By Dr. Aswin Babu
Cardiogenic shock occurs in around 8% of cases of acute myocardial infarction (AMI) and is associated with a 30-day mortality of 40% and 1-year mortality of 50% 1. Except for early revascularisation of the culprit artery, no other treatments have been proven to provide a benefit in major adverse cardiac events. Given the deficiency of evidence advocating the routine use of intra-aortic balloon pump (IABP) and the superior haemodynamic benefits from left ventricular assist devices (LVAD), there has been a marked rise in the use of intravascular microaxial LVAD from 4.1% of cases of cardiogenic shock in 2012 to 19.9% of cases in 20172.
The Journal of American Medical Association (JAMA) recently published a retrospective, observational, propensity score-matched cohort study by Miller et al (2022) which compared the primary outcomes of death, stroke, severe bleeding, repeat revascularisation, renal replacement therapy (RRT) and cost effectiveness between intravascular microaxial LVAD and IABP in patients with cardiogenic shock after AMI. Out of a sample size of 3,077 patients, they were able to perform propensity matched scores on 817 individuals. Intravascular microaxial LVAD was associated with a significantly higher rate of in-hospital mortality with 63% of patients more likely to pass away in hospital (OR 1.63; 95% CI 1.32-2.02). This continued at both 30 days (OR 1.71, 95% CI, 1.37-2.13) and at 1 year (HR 1.44; 95% CI 1.21-1.71). Additionally, patients who received an intravascular microaxial LVAD had significantly elevated rates of severe bleeding and need for RRT alongside increased costs at index hospital admission with intravascular microaxial LVAD costing $50,000 when compared to the use of IABP.
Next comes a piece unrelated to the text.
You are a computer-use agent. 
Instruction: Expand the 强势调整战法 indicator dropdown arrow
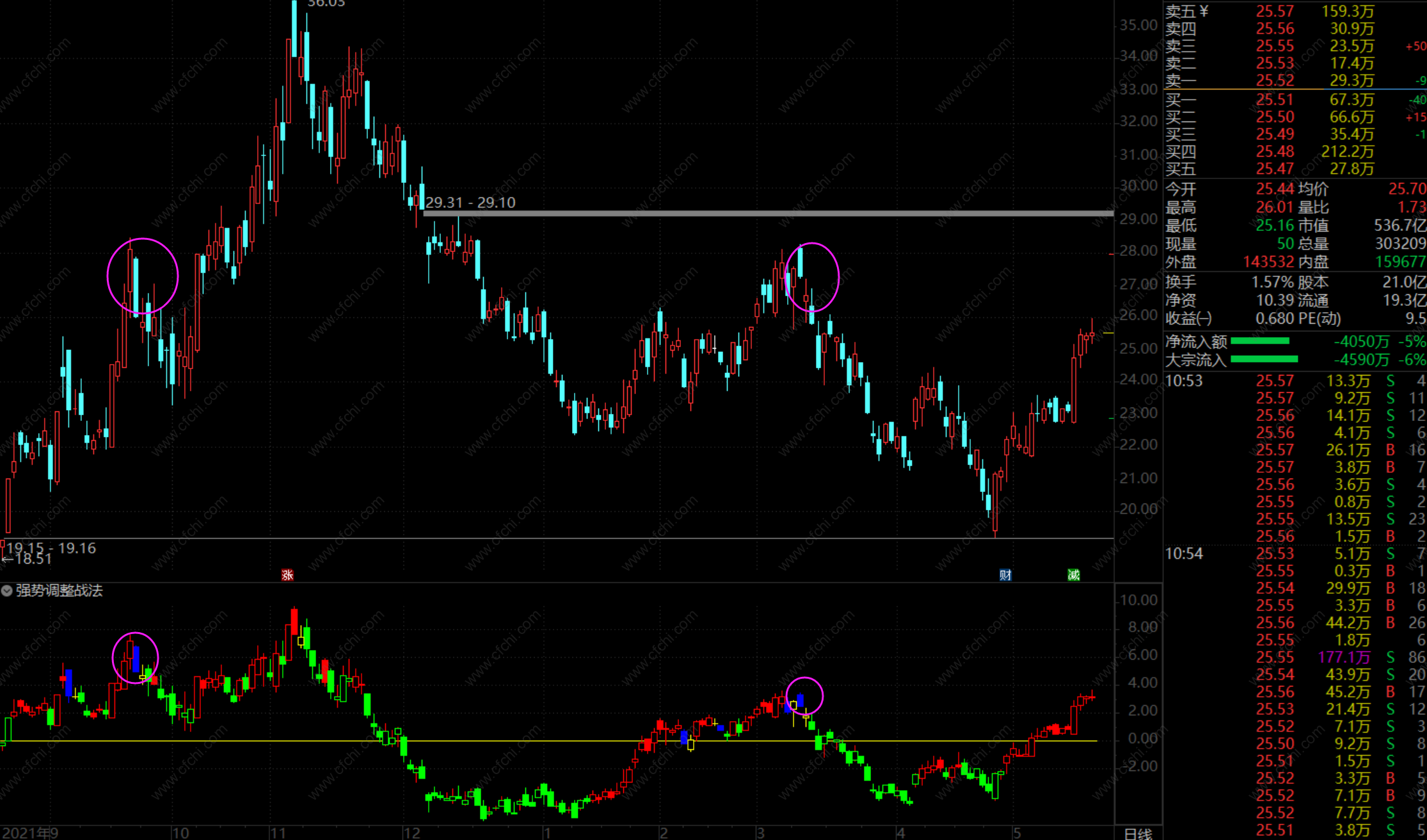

Although these results are worrying for the routine use of common intravascular microaxial devices such as IMPELLA, one must be careful when extracting results from a retrospective, observational study solely based on data from insurance claims. Although propensity score matching was utilised, there is always the risk of residual confounding factors. In addition, patients in the LVAD arm may have been a sicker cohort of patients with worse haemodynamics and biochemical parameters and thus resulting in worse outcomes.
However, it is troubling that other retrospective propensity score matched studies have also found similarly significant disadvantages of intravascular microaxial LVAD when compared to IABP, a device which has no mortality benefit when compared to medical therapy 2,3,4. Therefore, there is a large clinical need for a randomised controlled trial (RCT) comparing the routine use of intravascular microaxial LVAD vs IABP vs Medical therapy in AMI complicated by cardiogenic shock. Currently, there is one ongoing RCT titled DanGer Shock, which randomises patients to either intravascular microaxial LVAD or Guideline driven therapy and will assess mortality at 6 months. The study is due to be completed in January 2023.
Link to Article:
- Samsky, M.D., Morrow, D.A., Proudfoot, A.G., Hochman, J.S., Thiele, H. and Rao, S.V., 2021. Cardiogenic shock after acute myocardial infarction: a review. JAMA, 326(18), pp.1840-1850.
- Kim, Y., Shapero, K., Ahn, S.S., Goldsweig, A.M., Desai, N. and Altin, S.E., 2022. Outcomes of mechanical circulatory support for acute myocardial infarction complicated by cardiogenic shock. Catheterization and Cardiovascular Interventions, 99(3), pp.658-663.
- Dhruva, S.S., Ross, J.S., Mortazavi, B.J., Hurley, N.C., Krumholz, H.M., Curtis, J.P., Berkowitz, A., Masoudi, F.A., Messenger, J.C., Parzynski, C.S. and Ngufor, C., 2020. Association of use of an intravascular microaxial left ventricular assist device vs intra-aortic balloon pump with in-hospital mortality and major bleeding among patients with acute myocardial infarction complicated by cardiogenic shock. Jama, 323(8), pp.734-745.
- Thiele, H., Zeymer, U., Neumann, F.J., Ferenc, M., Olbrich, H.G., Hausleiter, J., Richardt, G., Hennersdorf, M., Empen, K., Fuernau, G. and Desch, S., 2012. Intraaortic balloon support for myocardial infarction with cardiogenic shock. New England Journal of Medicine, 367(14), pp.1287-1296.